> Text provided
Some methane does occur naturally from decomposition. This is why thawing of the Arctic permafrost is a grave concern; the anaerobic decomposition of the thick layer of organic matter underneath is feared to create a huge methane spike. Methane also is present in cow farts, so the beef industry shares some of the blame, here.
But increasing the allowable amount of methane leakage from oil and natural gas drilling makes no sense unless you honestly have a short-term profit über alles attitude toward the habitability of the Earth. The new proposal is a nasty confection of handouts to the fossil fuel industry at the expense of environmental health. It includes:
- increasing the time between required inspections on drilling equipment from six months to a year
- increasing the time required for repairing known leaks from thirty to sixty days
- allowing states that have laxer emissions standards to follow those standards instead of the federal ones
If that's not enough, last week it was announced that William Happer has joined the National Security Council. Happer has stated outright that "there's no problem with CO2," and had the following to say about climate change science:
There is no problem from CO2. The world has lots and lots of problems, but increasing CO2 is not one of the problems. So [the accord] dignifies it by getting all these yahoos who don't know a damn thing about climate saying, "This is a problem, and we're going to solve it." All this virtue signaling. You can read about it in the Bible: Pharisees and hypocrites and phonies... [T]he significance of climate change has been tremendously exaggerated, and has become sort of a cult movement in the last five or ten years.If a monster storm at the same time as all of this isn't sufficiently ironic for you -- increasing strength of hurricanes, after all, was predicted as an outcome of anthropogenic climate change thirty years ago -- last week a study from the University of Geneva was released that gives us some rather horrifying news about where all this could lead. The warmest point in (relatively) recent Earth history is the Paleocene-Eocene Thermal Maximum, which occurred 56 million years ago and is thought to have been triggered by a double whammy of intense volcanic activity and destabilization of frozen methane hydrates on the ocean floor. And I'm not talking about a little warm spell, here; the average global temperature shot up by five to eight degrees in a phenomenally short amount of time, and the recent study found that very quickly broad swaths of equatorial regions became effectively uninhabitable. By the middle of this event, the amplitude of catastrophic flooding events had increased by a factor of eight, and there were palm trees growing above the Arctic Circle.

> Provided data
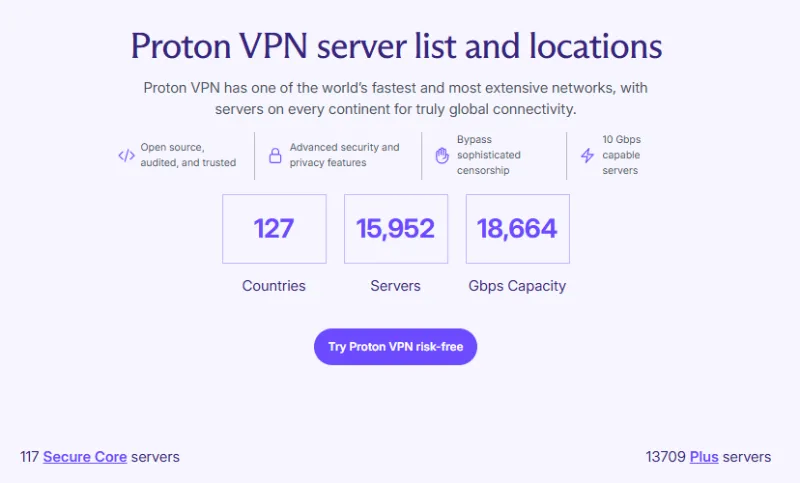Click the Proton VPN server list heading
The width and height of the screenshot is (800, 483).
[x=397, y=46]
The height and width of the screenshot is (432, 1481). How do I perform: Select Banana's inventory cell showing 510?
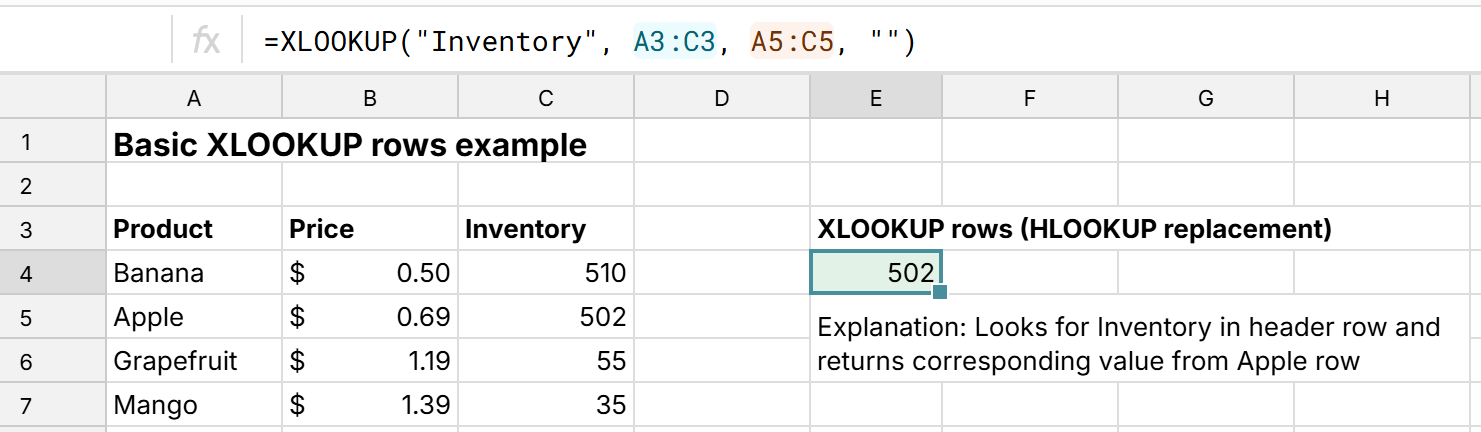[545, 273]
==
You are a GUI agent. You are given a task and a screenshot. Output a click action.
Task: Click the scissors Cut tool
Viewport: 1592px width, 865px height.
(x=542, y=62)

> Objective 1
Retype the climate commentary word for word, between "Some methane does" and "the blame, here.", inclusive.
> Objective 2
Continue the climate commentary from its final sentence.
The data above has no connection to the climate commentary.

> Output 1
Some methane does occur naturally from decomposition. This is why thawing of the Arctic permafrost is a grave concern; the anaerobic decomposition of the thick layer of organic matter underneath is feared to create a huge methane spike. Methane also is present in cow farts, so the beef industry shares some of the blame, here.

> Output 2
And I haven't told you the real kicker; once that maximum was reached, it took several hundred thousand years for the Earth's systems to recover.
Scientists are uncertain where we are with respect to the tipping point -- the point where feedbacks (like the thawing of the permafrost I mentioned earlier) begin to amplify, rather than counteract, the effect of global warming. I'm convinced that the Trump administration doesn't disbelieve in climate change as much as it simply considers the question irrelevant. So what if the world warms? seems to be the attitude.
We'll already have banked our share of the profit. To hell with everyone, and everything, else.
Perhaps as of November, we'll see some new faces in Congress -- with luck, ones who not only care about science, but take the time to understand it. Between now and then, I can only hope that the damage and loss of life from Florence and the other storms currently brewing in the Atlantic is as low as possible, and that maybe -- just maybe -- enough voters will wake up and see where we're headed before it's too late.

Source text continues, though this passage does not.